As part of my new years resolution, I've started running again at least five days a week. Just 2-4 miles at an easy pace. This is good, and I'm enjoying it.
While I'm already beginning to see the benefits of running regularly, even after just a week or so, I'd started having questions about whether my $100 and something dollar New Balance stability shoes are really any help.
I'm a big guy, and over the years that I've been running I have been very conscious of the possibility of injury. I've been pretty lucky so far. The worst injury I've ever had, I have to admit, I got while running, but that had less to do with the shoes and more to do with the Chevy that hit me.
Once upon a time, when I was semi-serious about racing, I used to mix the occasional barefoot session at a rubberized track into my weekly running schedule. It was always fun and, although I went a little slower, it never actually hurt in any way.
Skip forward ten years, and now there's a lot of buzz about shoes like the Nike Free, which allows the foot to move like it would without the benefit of a running shoe. On the other hand, we have shoes so advanced that they have computers built in to adjust the cushioning as you go.
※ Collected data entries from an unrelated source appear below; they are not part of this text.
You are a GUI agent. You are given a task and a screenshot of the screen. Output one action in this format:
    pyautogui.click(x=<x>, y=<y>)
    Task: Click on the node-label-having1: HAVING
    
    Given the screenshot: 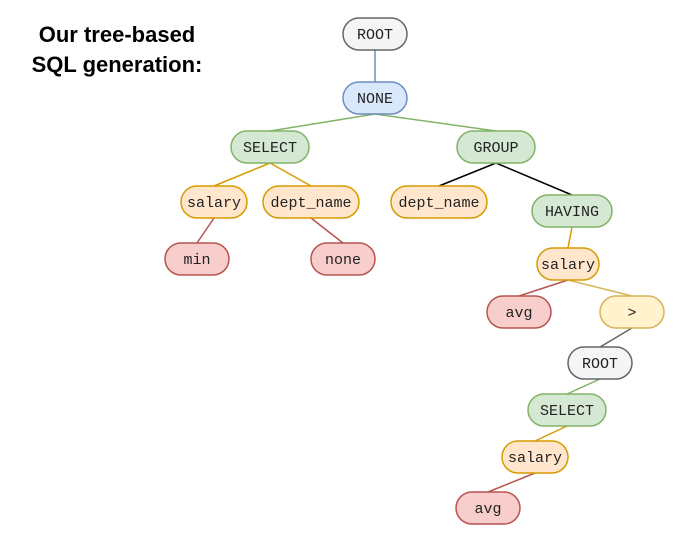 What is the action you would take?
    pyautogui.click(x=572, y=212)
    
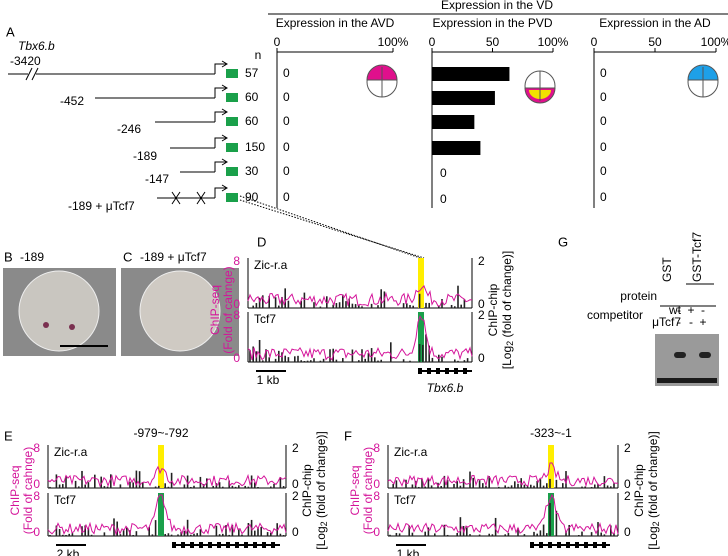  I want to click on panel-label: C, so click(128, 256).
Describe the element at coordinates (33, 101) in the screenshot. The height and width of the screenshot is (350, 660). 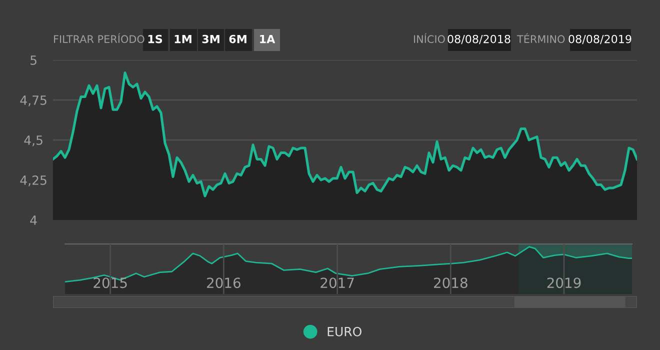
I see `y-tick-label: 4,75` at that location.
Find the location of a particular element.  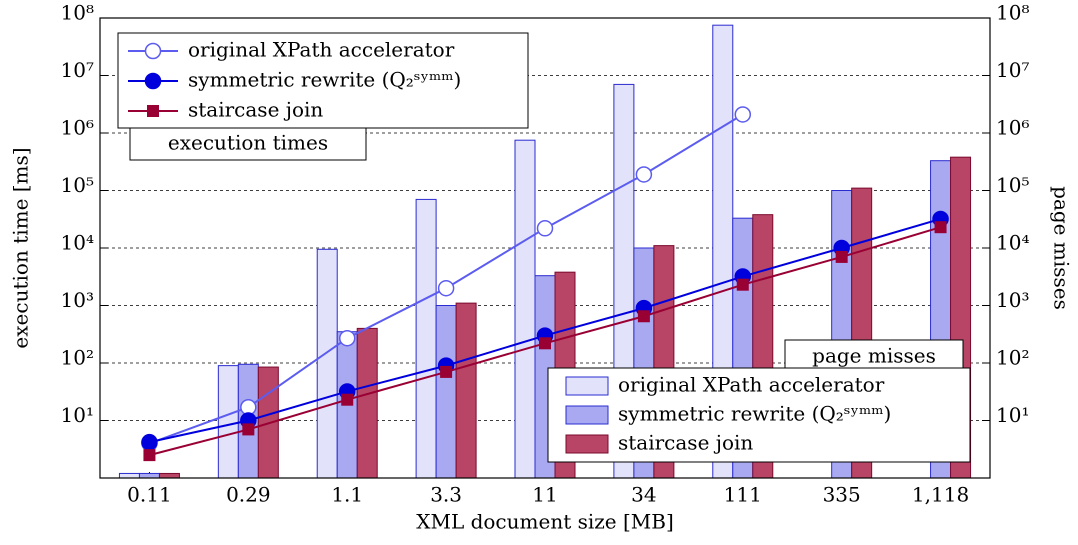

y-axis-label: execution time [ms] is located at coordinates (21, 248).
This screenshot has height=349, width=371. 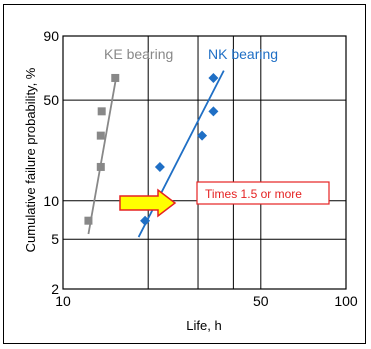 I want to click on y-tick-label: 2, so click(x=55, y=289).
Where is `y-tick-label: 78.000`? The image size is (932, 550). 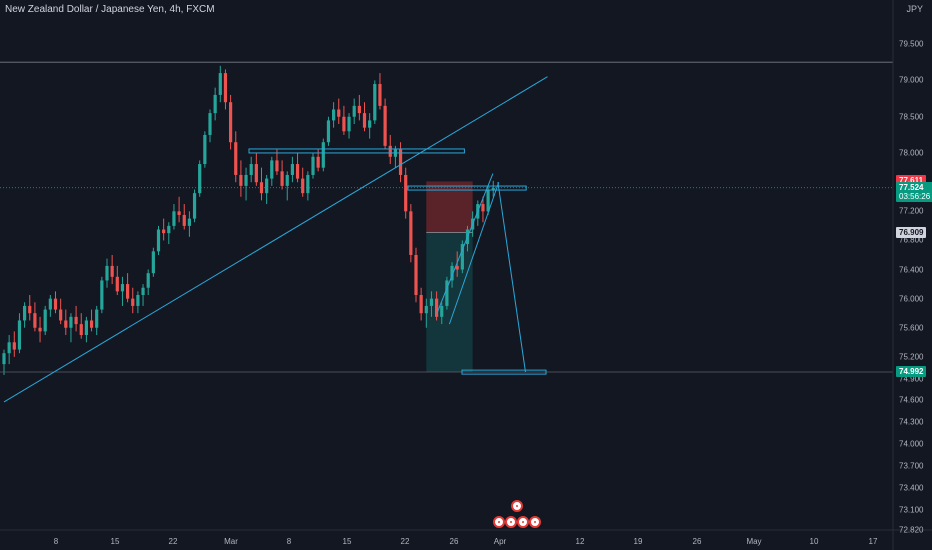
y-tick-label: 78.000 is located at coordinates (912, 153).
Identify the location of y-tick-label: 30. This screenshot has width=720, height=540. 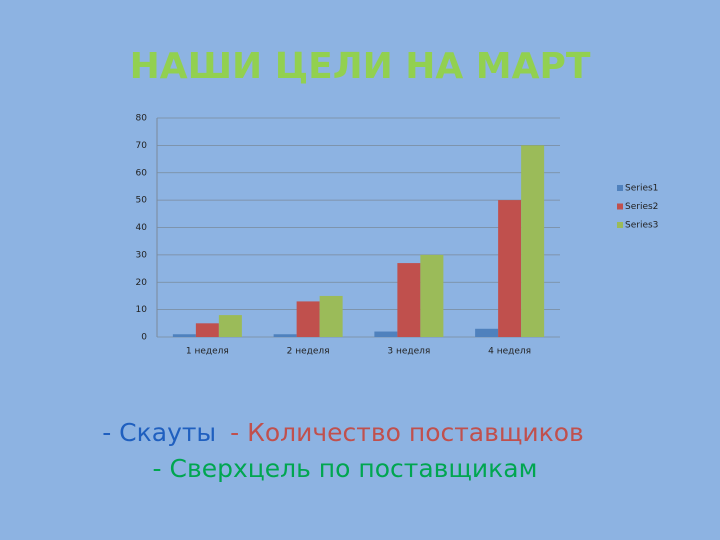
(142, 255).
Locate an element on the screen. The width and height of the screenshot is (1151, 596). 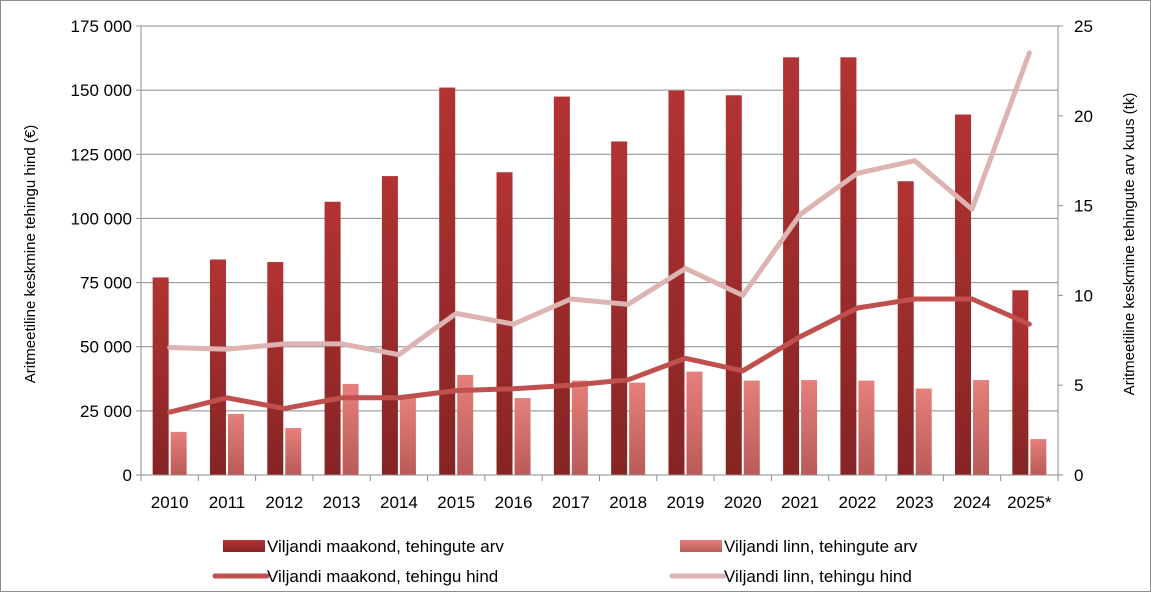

I did a little research and found arguments on both sides. Some argue that it is impossible to run without artificial assistance, and that to do so risks serious injury and biomechanical inefficiency. The other argues that the human foot is a complicated machine which functions best when allowed to move naturally.
Now, although I'm neither a biologist or an engineer, I can see a certain logic emerge from this. The concept of the high-tech running shoe, the very idea on which a billion dollar industry is based, is that human feet are evolved for something other than walking and running. Interesting.
Now running barefoot is fine and dandy on a well groomed lawn or rubberized track, but I've lived in neighborhoods where I actually had to step over used needles on the sidewalk during my morning run, so I figured I'm not entirely ready to abandon the idea of shoes.
As an experiment, yesterday I put on a pair of black Chuck Taylors and headed out for my usual route, a nice packed-dirt path with a block of my house.
Nothing hurt, I wasn't sore, no pain, after the first five minutes I didn't even feel and major jarring or jostling. I found a nice, smooth pace and didn't try to overdo it. In spite of having no EVA foam, elevated heel, torsion bar, motion control, air pockets or any sort of claim to major technological advancement, my Chucks didn't seem to hurt me at all. In fact I felt better than I did the day before.